(Task list):
1: In the forum thread, which suggestion does TwoLeftSocks disagree with?
2: Pick up the forum thread on handling prejudiced questions and write what follows its final sentence.

I'm of the view that it's well intentioned but now past its point of usefulness. There has to be a strategy for dealing with questions which are actually prejudiced or judgemental.
Not every thread or query should be treated as benign or innocent. Sometimes a thread which looks like an enquiry is too ignorant or bigoted to be left.
And posters saying 'well I'm sorry but I'm not folding up my buggy' should not be left with the impression that that is valid.

Please figure out a way to look at this.

Thanks Rebecca.

OP posts:
TwoLeftSocks · 12/06/2016 21:40

Very much agree with everything that's been said on here, other than the suggestion of diverting SN threads to the SN boards. Adults and children with SNs should be as much a part of our communities, including online ones, as anyone else, not just popped aside away from mainstream society, in one corner.

(Stored data):

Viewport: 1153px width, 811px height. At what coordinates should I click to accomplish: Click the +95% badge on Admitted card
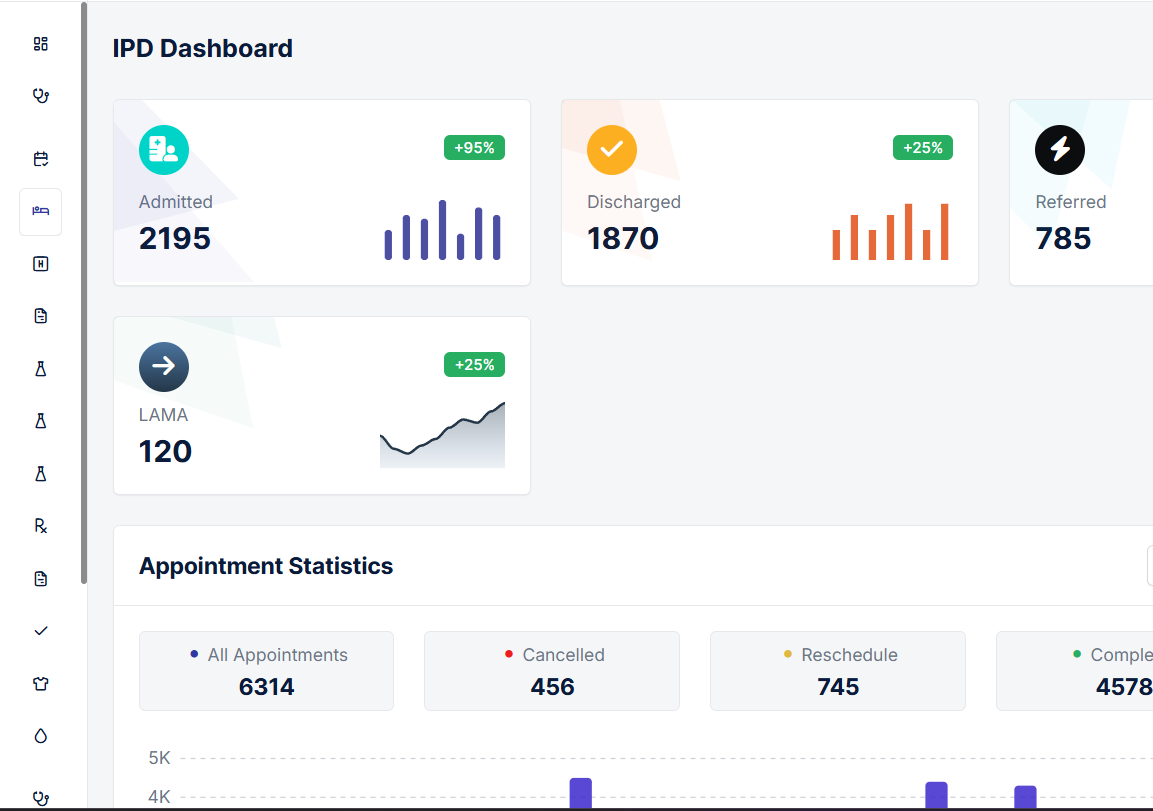coord(474,148)
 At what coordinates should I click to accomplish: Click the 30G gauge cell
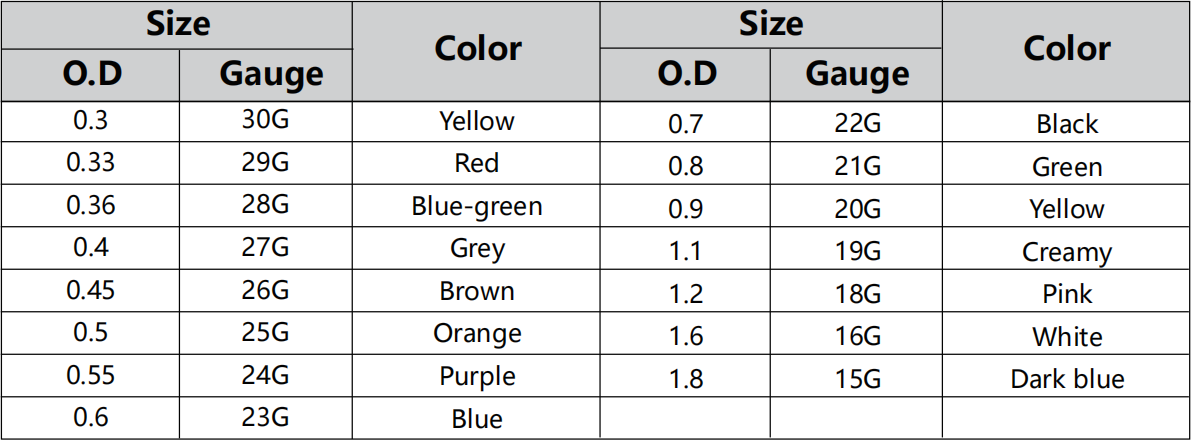click(x=265, y=122)
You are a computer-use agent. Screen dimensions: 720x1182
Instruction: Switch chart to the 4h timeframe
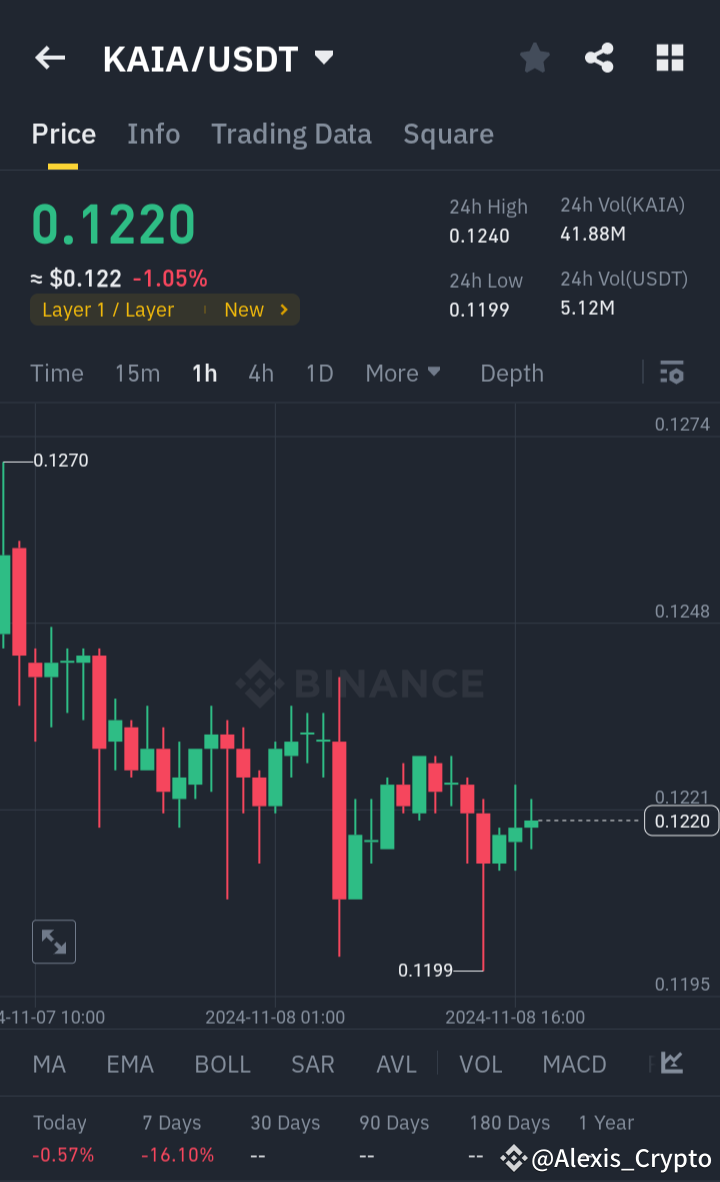pos(260,372)
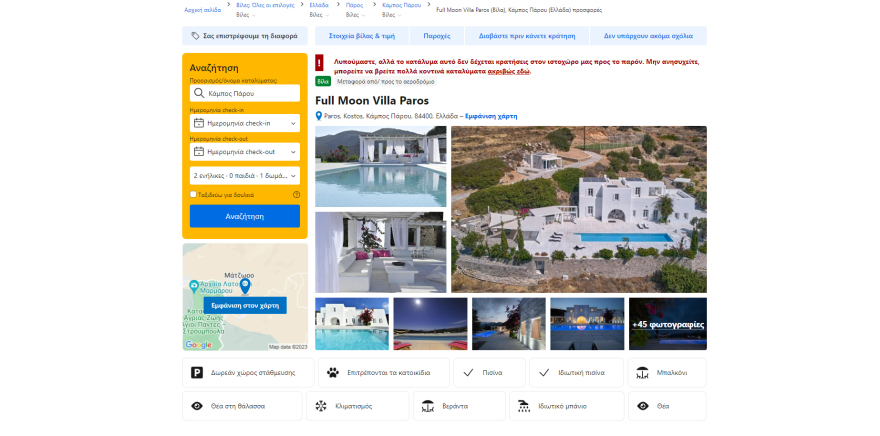Image resolution: width=880 pixels, height=436 pixels.
Task: Click the help question mark icon
Action: coord(296,195)
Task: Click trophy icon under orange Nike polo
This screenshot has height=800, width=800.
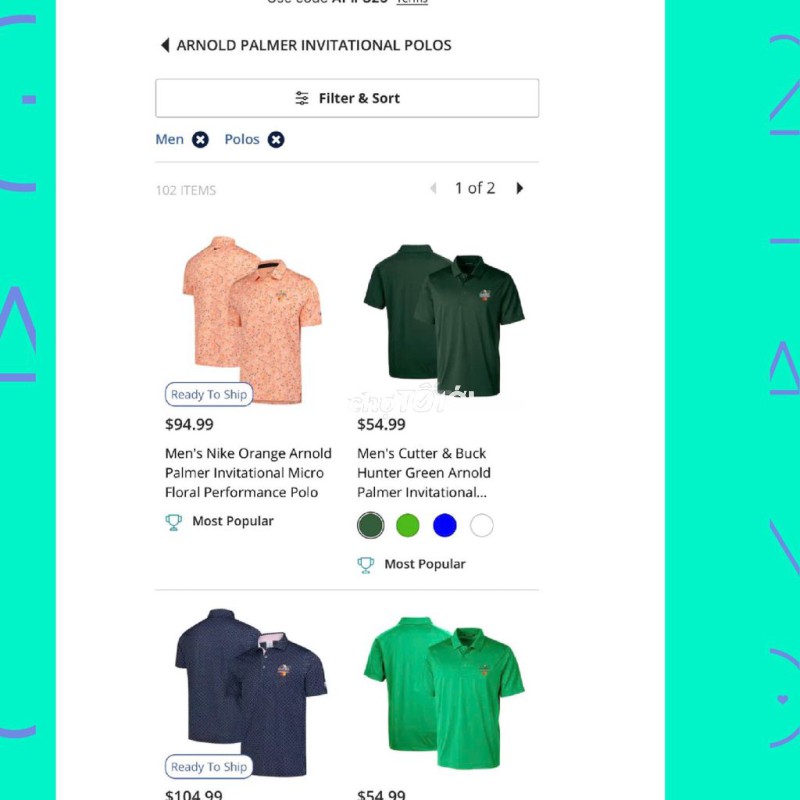Action: 173,522
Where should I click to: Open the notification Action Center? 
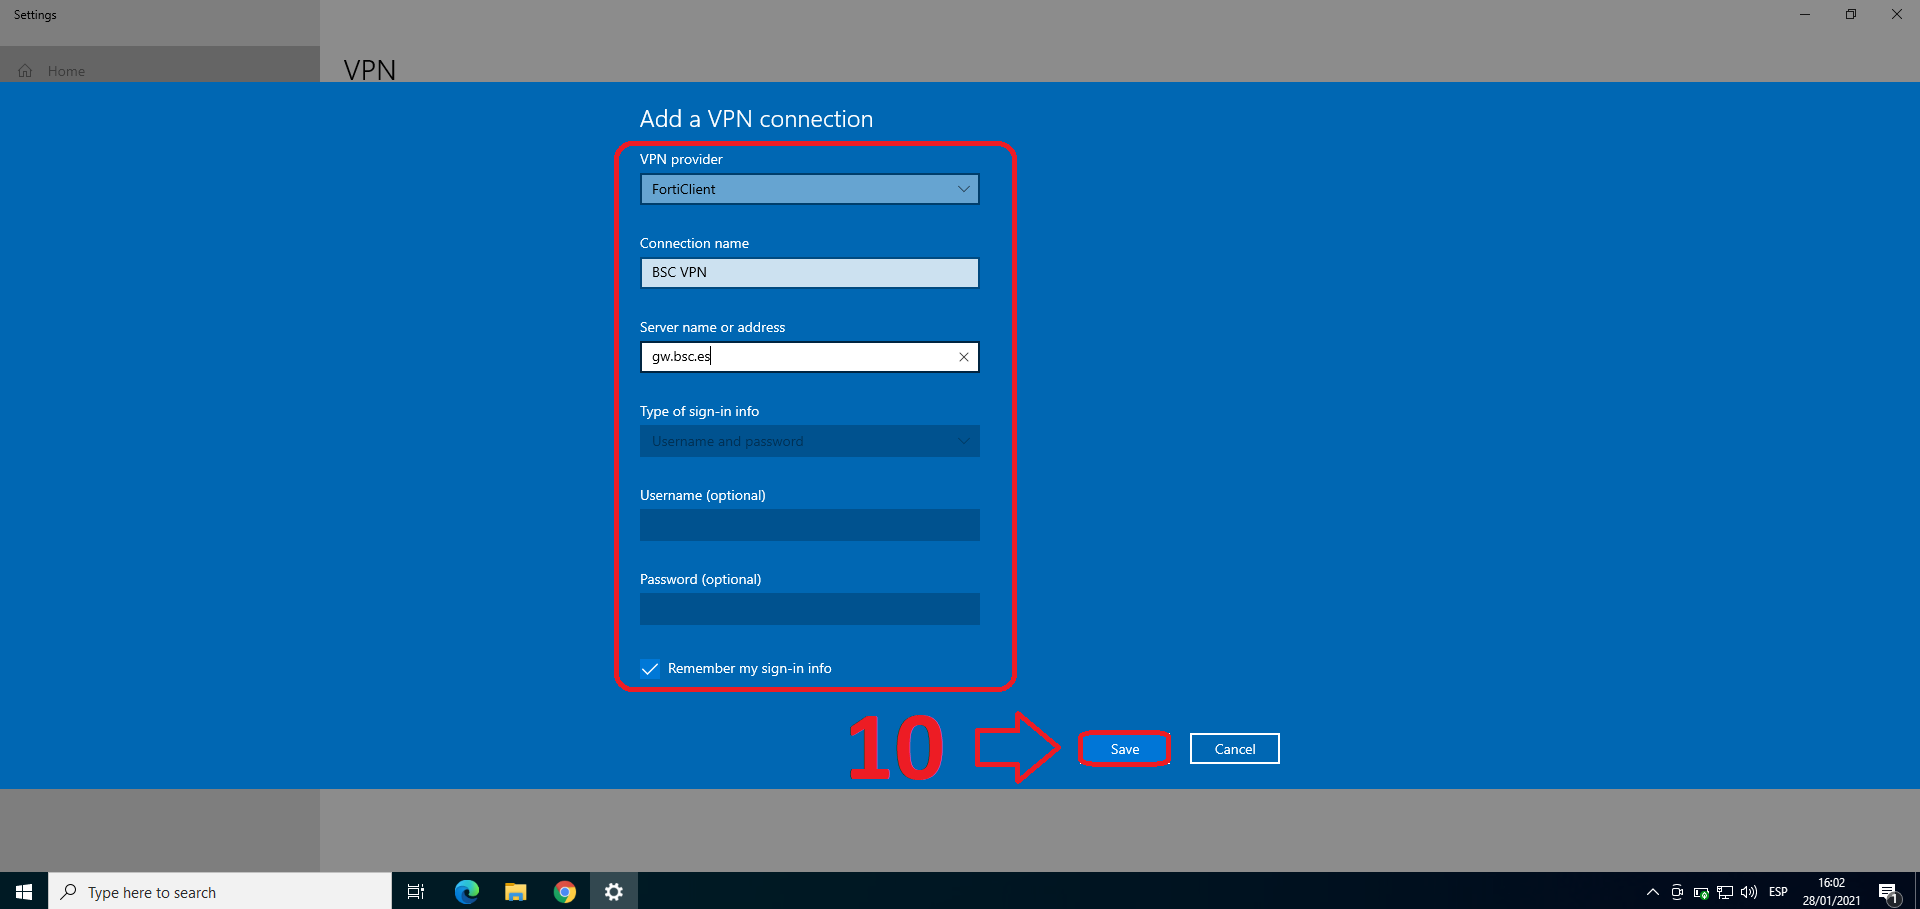tap(1888, 892)
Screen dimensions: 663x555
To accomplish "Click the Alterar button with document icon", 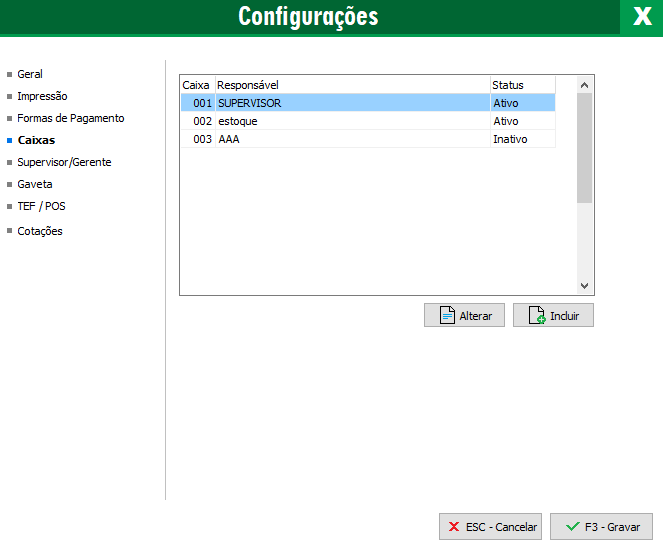I will pos(464,315).
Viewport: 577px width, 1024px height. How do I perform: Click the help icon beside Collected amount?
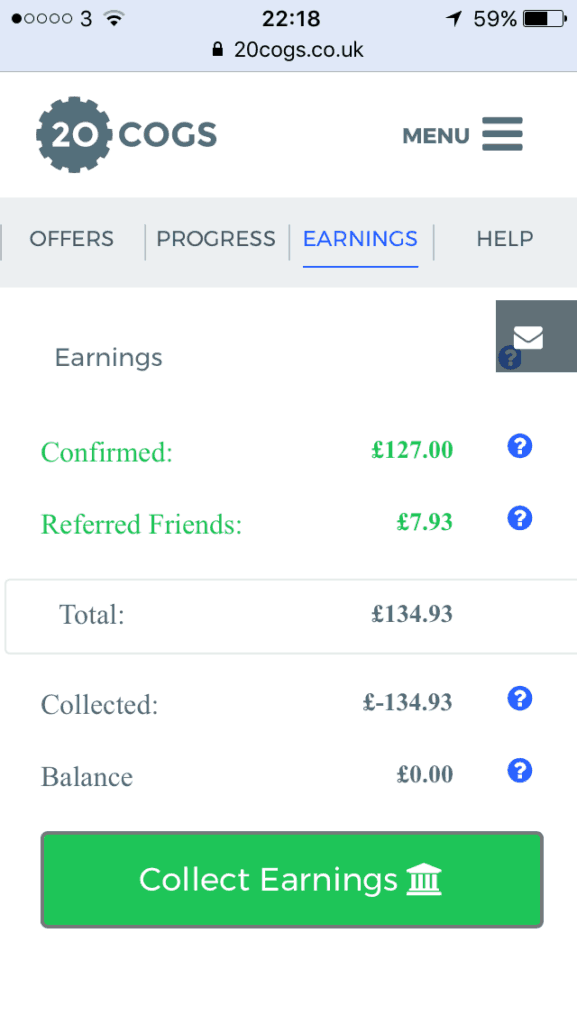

(Answer section):
1: The suggestion of diverting SN threads to the SN boards.

2:
I've figured out that actually, life is nicer having hidden all of AIBU. I have enough anxiety in my life from parenting (enough to be going to the GPs tomorrow) to be paying attention to posters like those on the zipwire thread. I drafted a helpful, reasonable post several times thinking that that's the one disability I feel I can give a little insight on. Deleted every one other than a link to ADHD myths, which, not surprisingly, no one have a toss about. Doesn't surprise me at ask that there were trolls and sock puppets on there.

Would be nice if things changed but I suspect there are too many arseholes who come on here for entertainment rather than advice for things to actually change.